Written task 1
Rewrite the Vital Signs summary between "In addition, while" and "customers per employee.", inclusive, changing "financial strength" to "fiscal strength".
Written task 2
According to the Vital Signs summary, how many kilowatt-hours did distribution cooperatives sell in 2008?

Text block
Vital Signs: NRECA's Summary of Distribution Cooperative Data
Olivier, Dave, Williams, Louise, Ganley, Mike, Management Quarterly
Vital Signs, first produced in 1985, is an annual analysis of the data reported by rural electric systems, from the end of the previous calendar year. This year's report is based upon 2008 data from 820 distribution systems.
The 2008 operating data demonstrate that electric distribution cooperatives continue to have strong financial performance in spite of the currently challenging economic conditions.
Cooperative Sales Growth
Distribution cooperative sales growth has generally surpassed that of the total electric utility as a whole over time, and did so again in 2008 with sales increasing 1.9% over the previous year. Distribution cooperatives sold 397 billion kWh in 2008, up nearly 2% or 7.5 billion kWh over 2007. Although this was a modest growth compared to last year's growth rate of 4.4%, it was higher than the electric utility industry as a whole which saw flat or declining sales in 2008. In fact, over the past 10 years, the nation's electric cooperatives have averaged 3.4% annual sales growth. (1) By contrast, data from the United States Energy Information Administration (EIA) shows that total sales for the industry as a whole declined.
In addition, while costs and rates continued to trend upwards, cooperatives maintained their financial strength and managed some productivity gains in terms of customers per employee.

Information shown
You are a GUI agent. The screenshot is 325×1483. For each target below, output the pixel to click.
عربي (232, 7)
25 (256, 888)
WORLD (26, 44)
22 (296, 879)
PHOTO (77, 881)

Task response 1
In addition, while costs and rates continued to trend upwards, cooperatives maintained their fiscal strength and managed some productivity gains in terms of customers per employee.

Task response 2
They sold 397 billion kWh in 2008.